## GOALS
• 1. In the post on disproof, what is the natural motion of the elements Earth and Water?
• 2. Name every one of the four elements in the ancient Greek concept described in the post on disproof.
• 3. Pick up the post on disproof from its last sentence and continue it.

## TEXT
— BEGIN —

10 Things New Agers Don’t Understand About Science: Part 4 — DisproofAugust 6, 2013
Esther Hicks once said, “There is not a shred of evidence that the Law of Attraction doesn’t work.” And she’s right. In fact the Law of Attraction cannot be disproven.
But this is not a strength; it’s a weakness. And it’s why spiritual ideas and systems never advance or improve in any way beyond better marketing.
It’s also why spiritual believers are so miffed and confused by criticism, and don’t know how to respond to it.
Scientific advancement is in fact driven by disproof. Disproof is the dark (but less complicated) brother of proof. It’s hard (and by some standards impossible) to completely prove something. But disproof can be much clearer. And once it has happened, an idea can be dropped and need not cause any further distractions. The more clearly an idea or theory is stated, the easier it is to disprove.
This post considers how world views or belief systems get constructed, and what they need in order to be useful on a practical level.
An Ancient Theory of gravity: Natural Place and Natural Motion
Aristotle, two and a half thousand years ago, wrote one of the first decent explanations for why things fall. It is in their very nature, he said, for them to move toward their “natural place”, which is at the center of the of the earth. In other words, if you let go of a stone you are holding, something within it — in its very nature — will drive it straight downwards.
In the Aristotelian system, the earth is at the center of the universe. And the center of the universe is the Natural Place for all heavy things. The earth itself is the spherical coagulation of the all the heavy elements in the universe.
Here we meet the ancient Greek concept of the four elements: Earth, Water, Air, Fire. The elements Earth and Water are heavy and their natural motion is straight down. Air and Fire, the lighter elements, have a natural motion which impels them straight up. A tree will grow because it has enough Air and Fire mixed in with the heavy elements to enable a motion upwards, but when it decays, its elements will decay and move towards their natural place.

— END —

Stored items:
— BEGIN —

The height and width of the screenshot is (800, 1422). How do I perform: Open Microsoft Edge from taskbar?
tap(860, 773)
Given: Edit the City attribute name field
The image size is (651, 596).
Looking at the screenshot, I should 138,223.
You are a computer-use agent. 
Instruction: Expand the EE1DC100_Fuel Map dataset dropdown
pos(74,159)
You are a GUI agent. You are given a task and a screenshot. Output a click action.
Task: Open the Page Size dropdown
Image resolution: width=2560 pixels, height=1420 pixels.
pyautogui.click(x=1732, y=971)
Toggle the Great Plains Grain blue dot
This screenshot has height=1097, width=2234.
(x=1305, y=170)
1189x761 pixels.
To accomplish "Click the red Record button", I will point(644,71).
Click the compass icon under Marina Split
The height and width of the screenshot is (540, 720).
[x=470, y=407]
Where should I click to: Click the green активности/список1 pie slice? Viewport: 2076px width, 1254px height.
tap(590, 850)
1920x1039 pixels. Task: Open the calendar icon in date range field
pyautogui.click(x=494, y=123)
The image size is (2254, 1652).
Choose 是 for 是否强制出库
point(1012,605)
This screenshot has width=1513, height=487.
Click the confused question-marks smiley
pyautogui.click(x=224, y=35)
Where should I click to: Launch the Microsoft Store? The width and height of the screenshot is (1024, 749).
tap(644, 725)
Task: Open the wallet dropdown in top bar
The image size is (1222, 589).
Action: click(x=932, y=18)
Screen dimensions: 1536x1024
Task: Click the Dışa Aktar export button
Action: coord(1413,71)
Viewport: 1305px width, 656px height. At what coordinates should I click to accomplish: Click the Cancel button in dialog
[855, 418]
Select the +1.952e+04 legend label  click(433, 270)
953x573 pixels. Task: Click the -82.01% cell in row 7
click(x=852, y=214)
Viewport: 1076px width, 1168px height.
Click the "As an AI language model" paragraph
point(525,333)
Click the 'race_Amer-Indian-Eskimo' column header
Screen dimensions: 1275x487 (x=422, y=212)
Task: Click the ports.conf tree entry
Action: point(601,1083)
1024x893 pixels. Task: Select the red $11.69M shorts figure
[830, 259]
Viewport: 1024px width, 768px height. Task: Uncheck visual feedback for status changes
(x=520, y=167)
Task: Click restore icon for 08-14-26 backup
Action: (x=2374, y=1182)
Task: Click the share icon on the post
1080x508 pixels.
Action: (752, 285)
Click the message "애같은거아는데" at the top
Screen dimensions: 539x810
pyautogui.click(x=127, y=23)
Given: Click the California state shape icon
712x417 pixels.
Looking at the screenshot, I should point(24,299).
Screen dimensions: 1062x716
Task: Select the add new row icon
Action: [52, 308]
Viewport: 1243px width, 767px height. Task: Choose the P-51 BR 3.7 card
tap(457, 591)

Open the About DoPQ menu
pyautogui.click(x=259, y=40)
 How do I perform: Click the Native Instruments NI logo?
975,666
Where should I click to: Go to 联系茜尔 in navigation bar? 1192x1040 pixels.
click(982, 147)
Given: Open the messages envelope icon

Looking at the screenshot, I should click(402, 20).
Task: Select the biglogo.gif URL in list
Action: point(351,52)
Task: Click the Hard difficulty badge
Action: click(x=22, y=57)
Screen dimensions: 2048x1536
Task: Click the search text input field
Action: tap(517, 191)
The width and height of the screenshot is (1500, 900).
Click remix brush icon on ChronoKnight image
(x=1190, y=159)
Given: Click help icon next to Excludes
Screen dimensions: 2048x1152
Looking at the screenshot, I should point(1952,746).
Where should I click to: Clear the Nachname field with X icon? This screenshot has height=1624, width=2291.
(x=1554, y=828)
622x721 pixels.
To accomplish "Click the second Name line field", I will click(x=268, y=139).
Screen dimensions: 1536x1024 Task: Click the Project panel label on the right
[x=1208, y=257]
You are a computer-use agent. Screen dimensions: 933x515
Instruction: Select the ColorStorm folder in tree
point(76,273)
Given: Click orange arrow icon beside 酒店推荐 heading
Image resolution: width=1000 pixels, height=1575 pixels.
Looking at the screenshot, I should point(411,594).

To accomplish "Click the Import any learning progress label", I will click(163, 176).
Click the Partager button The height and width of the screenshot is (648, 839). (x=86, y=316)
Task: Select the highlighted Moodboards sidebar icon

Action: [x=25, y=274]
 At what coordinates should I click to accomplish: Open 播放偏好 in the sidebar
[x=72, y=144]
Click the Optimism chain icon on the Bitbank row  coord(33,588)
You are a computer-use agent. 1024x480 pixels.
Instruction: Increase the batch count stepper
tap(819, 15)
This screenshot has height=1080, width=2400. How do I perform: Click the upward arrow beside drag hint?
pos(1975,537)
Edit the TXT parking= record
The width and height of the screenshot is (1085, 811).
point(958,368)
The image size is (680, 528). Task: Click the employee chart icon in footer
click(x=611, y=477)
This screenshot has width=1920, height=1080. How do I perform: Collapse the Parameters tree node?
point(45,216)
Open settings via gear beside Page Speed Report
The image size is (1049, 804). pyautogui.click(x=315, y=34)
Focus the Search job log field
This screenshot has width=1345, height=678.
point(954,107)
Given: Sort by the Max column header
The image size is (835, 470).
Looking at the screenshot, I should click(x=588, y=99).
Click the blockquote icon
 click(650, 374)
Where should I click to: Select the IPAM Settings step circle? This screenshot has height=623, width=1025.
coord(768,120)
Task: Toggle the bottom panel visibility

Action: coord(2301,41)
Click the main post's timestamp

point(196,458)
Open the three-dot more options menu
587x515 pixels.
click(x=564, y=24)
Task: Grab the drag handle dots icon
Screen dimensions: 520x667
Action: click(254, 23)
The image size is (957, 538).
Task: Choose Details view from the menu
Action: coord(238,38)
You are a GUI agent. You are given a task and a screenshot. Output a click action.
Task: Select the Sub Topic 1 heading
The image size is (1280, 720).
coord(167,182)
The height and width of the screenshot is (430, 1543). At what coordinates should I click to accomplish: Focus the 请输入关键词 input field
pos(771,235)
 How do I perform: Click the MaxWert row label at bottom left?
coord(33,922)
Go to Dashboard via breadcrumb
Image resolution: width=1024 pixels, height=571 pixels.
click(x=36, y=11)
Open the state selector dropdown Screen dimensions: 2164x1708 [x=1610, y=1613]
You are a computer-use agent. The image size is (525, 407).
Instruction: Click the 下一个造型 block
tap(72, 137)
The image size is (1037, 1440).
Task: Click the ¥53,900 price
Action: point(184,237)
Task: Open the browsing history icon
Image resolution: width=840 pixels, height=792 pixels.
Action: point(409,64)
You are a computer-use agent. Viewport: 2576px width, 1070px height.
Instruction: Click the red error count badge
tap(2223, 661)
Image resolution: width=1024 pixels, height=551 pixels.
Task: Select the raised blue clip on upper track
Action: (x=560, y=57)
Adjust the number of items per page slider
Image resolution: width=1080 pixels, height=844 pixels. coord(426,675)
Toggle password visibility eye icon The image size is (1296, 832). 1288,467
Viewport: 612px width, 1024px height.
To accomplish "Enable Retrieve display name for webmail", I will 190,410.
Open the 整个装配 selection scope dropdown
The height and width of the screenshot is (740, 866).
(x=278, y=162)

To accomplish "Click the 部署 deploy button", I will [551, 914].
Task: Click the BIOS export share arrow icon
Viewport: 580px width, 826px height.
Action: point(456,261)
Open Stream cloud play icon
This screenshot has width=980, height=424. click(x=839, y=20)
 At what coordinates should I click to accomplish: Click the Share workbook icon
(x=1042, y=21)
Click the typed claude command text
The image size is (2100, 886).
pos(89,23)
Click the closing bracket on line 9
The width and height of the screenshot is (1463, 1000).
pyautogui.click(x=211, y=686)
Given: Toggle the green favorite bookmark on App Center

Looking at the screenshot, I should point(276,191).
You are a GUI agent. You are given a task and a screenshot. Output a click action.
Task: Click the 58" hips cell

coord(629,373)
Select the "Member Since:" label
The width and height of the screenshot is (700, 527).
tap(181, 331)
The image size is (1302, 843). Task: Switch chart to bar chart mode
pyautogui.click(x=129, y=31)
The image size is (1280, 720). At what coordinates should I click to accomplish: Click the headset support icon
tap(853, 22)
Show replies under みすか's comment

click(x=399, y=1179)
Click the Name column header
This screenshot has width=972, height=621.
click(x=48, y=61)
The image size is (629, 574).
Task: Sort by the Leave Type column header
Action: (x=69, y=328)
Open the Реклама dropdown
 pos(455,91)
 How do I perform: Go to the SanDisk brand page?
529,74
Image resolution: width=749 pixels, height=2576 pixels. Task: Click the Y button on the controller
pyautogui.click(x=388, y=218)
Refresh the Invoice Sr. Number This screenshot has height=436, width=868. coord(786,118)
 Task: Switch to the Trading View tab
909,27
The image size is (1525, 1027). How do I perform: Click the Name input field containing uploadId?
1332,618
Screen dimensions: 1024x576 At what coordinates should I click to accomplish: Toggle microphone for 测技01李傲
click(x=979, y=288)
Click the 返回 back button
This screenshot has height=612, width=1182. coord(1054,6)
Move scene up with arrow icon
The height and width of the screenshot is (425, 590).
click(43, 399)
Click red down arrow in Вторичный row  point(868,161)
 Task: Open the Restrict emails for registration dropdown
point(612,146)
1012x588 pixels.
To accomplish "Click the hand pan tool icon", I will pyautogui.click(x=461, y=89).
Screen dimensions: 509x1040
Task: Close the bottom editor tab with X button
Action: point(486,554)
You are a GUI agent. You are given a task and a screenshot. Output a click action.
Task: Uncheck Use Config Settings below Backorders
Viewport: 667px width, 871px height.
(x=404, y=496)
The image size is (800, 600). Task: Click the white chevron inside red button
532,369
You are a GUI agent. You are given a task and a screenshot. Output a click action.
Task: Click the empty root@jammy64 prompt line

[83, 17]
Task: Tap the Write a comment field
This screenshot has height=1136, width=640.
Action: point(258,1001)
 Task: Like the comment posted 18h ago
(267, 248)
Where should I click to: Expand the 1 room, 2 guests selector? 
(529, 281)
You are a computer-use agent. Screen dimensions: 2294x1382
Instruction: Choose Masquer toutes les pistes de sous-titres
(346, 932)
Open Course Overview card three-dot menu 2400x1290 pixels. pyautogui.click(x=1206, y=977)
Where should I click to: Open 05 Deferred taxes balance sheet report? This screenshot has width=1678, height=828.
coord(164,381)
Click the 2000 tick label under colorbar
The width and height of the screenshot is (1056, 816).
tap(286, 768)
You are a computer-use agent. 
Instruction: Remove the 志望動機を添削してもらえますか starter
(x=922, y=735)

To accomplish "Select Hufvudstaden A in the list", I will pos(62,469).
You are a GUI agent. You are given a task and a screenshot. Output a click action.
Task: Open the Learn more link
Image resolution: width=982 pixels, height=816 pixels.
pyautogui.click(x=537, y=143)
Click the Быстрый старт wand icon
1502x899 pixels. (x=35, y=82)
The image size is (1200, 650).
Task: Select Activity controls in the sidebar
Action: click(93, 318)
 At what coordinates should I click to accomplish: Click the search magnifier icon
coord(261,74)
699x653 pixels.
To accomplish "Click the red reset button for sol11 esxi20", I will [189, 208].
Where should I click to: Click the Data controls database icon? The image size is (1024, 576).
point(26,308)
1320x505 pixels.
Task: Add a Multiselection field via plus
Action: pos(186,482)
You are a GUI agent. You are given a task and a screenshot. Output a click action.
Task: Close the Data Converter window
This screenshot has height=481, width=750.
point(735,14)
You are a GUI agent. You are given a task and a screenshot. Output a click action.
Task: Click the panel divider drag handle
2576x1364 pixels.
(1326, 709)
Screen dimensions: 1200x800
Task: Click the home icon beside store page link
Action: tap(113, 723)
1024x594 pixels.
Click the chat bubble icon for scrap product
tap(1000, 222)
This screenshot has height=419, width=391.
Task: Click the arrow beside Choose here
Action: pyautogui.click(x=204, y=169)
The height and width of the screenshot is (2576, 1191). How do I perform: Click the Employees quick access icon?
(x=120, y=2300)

— END —

## TASK RESPONSES
• 1. Their natural motion is straight down.

• 2. Earth, Water, Air, Fire

• 3.
Aristotle saw “motion” not only in terms of changes of place. He also identified qualitative and quantitative changes as forms of “motion”. The growth (increase in size) of a tree or an animal he saw as “quantitative motion”. Even more strangely, he saw the ripening of an apple or the psychological maturing of a child as it grows, as “qualitative motion”.
In other words, it is in the nature of an apple to turn red, just as it is in the nature of a stone to fall to the ground !!!
A force within the apple makes it ripen. A force within the stone moves it towards its Natural Place.
A brilliant experiment carried out by Henry Cavendish in 1798 ultimately disproved this notion in the most direct and convincing manner.
Essentially, Cavendish placed two small lead weights of equal mass on each end of a wooden beam, and suspended the beam, perfectly balanced, on a wire. He then carefully maneuvered two larger lead weights into closer proximity with the two smaller weights, and saw the beam swing, as the smaller weights were attracted to the larger ones. He had canceled out the earth’s gravitational pull, and could then see and even exactly measure the gravitational force of the weights as he moved them. These measurements confirmed Newton’s formula for universal gravity.
Graphic from The Physics Classroom website
The Value of Disproof
Aristotle was trying to discover and state universal laws of nature in an unequivocal manner. Had he been right, Cavendish’s experiment would have supported him. (That is, the smaller weights would not have moved.)
It would be easy (at least superficially) to think up ways of rescuing Aristotle’s system from this disproof. In fact one pope argued that as God is omnipotent, He could be responsible for causing all change in the universe in an infinitely varying number of ways and therefore be undetectable to science. Nice try, but it would have stopped scientific advancement in its tracks in 400 years ago had anyone taken it seriously.
Scientific advancement is based on the disproof and discarding of ideas. Each step forward is necessarily accompanied by a multitude of missteps and the minute refinement of ideas that partly work. Esoteric systems on the other hand (think of astrology, for example) are usually cut from one piece of cloth and will unravel when one tugs on the first loose thread.
Adding on special rules, exceptions or obfuscations to evade disproof can give the appearance of strength. But if nothing can disprove it, nothing can support it either. Anyone believing a system of beliefs which evades all possibility of disproof should start recognizing this as a sign of weakness and learn to suspect a trap.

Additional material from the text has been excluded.